Kimo gas pol di sini. Gak ada sensasi ‘adegan datar’ di film ini. Horor yang ia suguhkan benar-benar main fisik. Beberapa kali film ini hampir jadi body horor saking banyaknya ‘abuse’ yang diberikan on-cam kepada tubuh para karakter. Aku sampai heran masa iya film ini ‘cuma’ dikasih rating 13+ sama lembaga sensor. In my opinion, this should be higher. Apalagi tayangnya di masa lebaran. Jadi tontonan keluarga deh, pasti. Anyway, sensasi horor di sini terasa lebih well-crafted ketimbang pada KKN. Momen-momen kecil seperti suara rekaman yang tiba-tiba mati sukses bikin kita semakin mengantisipasi kengerian, untuk kemudian dipecahkan oleh ‘punchline’ seperti jumpscare atau serangan setan. Kimo sendiri pernah publicly bilang dia menggemari dan terinspirasi sama Sam Raimi (Evil Dead, Drag Me to Hell). Dan di Sewu Dino ini pun pengaruh Sam Raimi pun kelihatan. Lucunya, selain itu, aku juga menangkap ada pengaruh game survival horor Jepang pada film ini. Khususnya seri game Fatal Frame. Serius. Begitu banyak momen yang bikin aku teringat sama game itu, I’ll just go ahead and say it: Sewu Dino buatku kayak adaptasi tak-resmi dari Fatal Frame. Ritual yang gagal (kurang elemen disaster doang). Desain antagonis yang pake tali menggelantung di anggota badan, ngingetin sama Rope Maiden. Setiap kali tidur, Sri menjelajahi dunia lain dan melihat gubuk di sana – ini kayak main plot di Fatal Frame 3 yang karakter kita akan bertualang di Manor of Sleep setiap tidur dan nanti hantu-hantu di ‘mimpinya’ itu akan berdampak physically di dunia nyata. Rekaman dan suara-suara mengerikan bicara ke karakter? Udah staple di game dan film horor Jepang kayaknya. Sri harus ke hutan mengecek payung-payung pagar gaib, easily bisa jadi misi dalam game. Dan, berapa kali coba dalam game-game Fatal Frame kita dapat sekuen escape lari-lari dramatis bareng orang yang kita selamatkan? Sekuen escape di film ini, juga punya treatment yang dramatis seperti itu.
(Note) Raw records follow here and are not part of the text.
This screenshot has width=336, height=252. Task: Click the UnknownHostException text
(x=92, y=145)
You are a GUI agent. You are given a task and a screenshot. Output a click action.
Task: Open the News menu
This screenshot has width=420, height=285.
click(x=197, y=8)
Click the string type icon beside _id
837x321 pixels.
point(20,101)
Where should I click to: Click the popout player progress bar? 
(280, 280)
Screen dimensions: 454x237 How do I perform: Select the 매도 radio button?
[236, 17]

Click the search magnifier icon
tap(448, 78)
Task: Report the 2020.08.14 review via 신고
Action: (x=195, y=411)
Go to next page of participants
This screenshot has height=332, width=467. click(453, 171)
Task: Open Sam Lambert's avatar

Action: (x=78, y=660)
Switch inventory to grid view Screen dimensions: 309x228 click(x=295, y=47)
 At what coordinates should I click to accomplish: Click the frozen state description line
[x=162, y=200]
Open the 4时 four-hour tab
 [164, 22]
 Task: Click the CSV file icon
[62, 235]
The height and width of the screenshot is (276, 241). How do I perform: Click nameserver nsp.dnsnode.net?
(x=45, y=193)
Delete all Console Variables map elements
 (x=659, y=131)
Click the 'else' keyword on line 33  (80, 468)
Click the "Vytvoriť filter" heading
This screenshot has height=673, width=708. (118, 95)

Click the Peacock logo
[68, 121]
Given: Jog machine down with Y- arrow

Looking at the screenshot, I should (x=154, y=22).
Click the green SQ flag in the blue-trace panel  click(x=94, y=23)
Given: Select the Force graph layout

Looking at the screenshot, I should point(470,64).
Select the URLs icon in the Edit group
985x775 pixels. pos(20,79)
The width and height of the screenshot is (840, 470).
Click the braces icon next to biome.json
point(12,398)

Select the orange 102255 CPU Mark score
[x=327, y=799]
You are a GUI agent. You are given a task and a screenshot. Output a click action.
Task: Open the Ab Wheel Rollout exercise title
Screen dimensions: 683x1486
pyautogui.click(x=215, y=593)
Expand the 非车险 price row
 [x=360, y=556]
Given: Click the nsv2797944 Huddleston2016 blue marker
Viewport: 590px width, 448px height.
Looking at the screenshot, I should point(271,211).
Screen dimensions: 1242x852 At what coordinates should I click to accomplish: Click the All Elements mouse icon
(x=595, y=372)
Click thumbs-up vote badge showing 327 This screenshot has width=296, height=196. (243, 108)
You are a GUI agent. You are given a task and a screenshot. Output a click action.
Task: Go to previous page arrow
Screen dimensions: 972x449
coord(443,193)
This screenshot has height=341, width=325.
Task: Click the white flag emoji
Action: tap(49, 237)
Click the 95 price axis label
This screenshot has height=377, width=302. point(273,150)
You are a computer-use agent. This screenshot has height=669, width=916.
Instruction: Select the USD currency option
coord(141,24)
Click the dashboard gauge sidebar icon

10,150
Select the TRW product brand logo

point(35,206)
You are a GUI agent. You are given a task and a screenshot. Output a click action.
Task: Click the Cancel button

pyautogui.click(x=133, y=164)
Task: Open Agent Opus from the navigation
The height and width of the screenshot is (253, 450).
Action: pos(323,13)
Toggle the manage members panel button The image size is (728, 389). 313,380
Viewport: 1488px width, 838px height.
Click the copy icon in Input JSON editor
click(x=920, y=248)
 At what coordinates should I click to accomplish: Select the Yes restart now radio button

Yang bikin beda ya Sri di film ini benar-benar melawan dengan fisik, bukan dengan kamera haha

Kayaknya aku kebanyakan main game puasa-puasa….

 

Bahkan Sri pun mirip sama karakter utama game, dalam hal, dia gak banyak bicara. Agak kurang aktif, unless ‘tombolnya’ dipencet. Kalo yang ini sih, sebenarnya kekurangan film ini menurutku. Namun bukan exactly kekurangan dari karakter ataupun dari Mikha Tambayong memerankannya. Mikha melakukan cukup banyak; sebagai protagonis horor dia didera cukup banyak di babak akhir. Sekali lagi, Kimo tahu gimana harus ngetreat cerita horor.  Hanya saja, di momen Sri mulai ‘gerak’ film udah habis. Di awal-awal, aku mengerti Sri diarahkan untuk jadi karakter yang rasional. Dia kabur duluan. Dia gak ‘seringan tangan’ itu mau melakukan kerjaan mengerikan. Tapi ini juga membuatnya jadi kurang dominan. Apalagi karena film ternyata malah menyiapkan ‘twist’ di tengah, regarding ada di antara mereka ada yang ingin menyabotase ritual mandi. Di tengah itu, alih-alih fokus mengembangkan karakter Sri, film malah sibuk bercocok tanam clue. Ngebuild up momen ‘siapa yang jahat’. Kita terputus dari Sri di bagian tengah. Dan ini membuat kita butuh agak lama untuk bisa konek lagi dengan motivasi dan journey karakternya. Makanya momen-momen ketika Sri terpukul telah membunuh satu karakter enggak benar-benar kena. Padahal secara teorinya dia telah ngelakuin something opposite dari tujuannya pengen membantu.  Momen ketika dia menolak duit pun jadi tidak benar-benar nendang. Padahal itu momen puncak yang juga mengusung gagasan cerita. Yang mengaitkan Sri dengan bigger things dalam universe cerita ini.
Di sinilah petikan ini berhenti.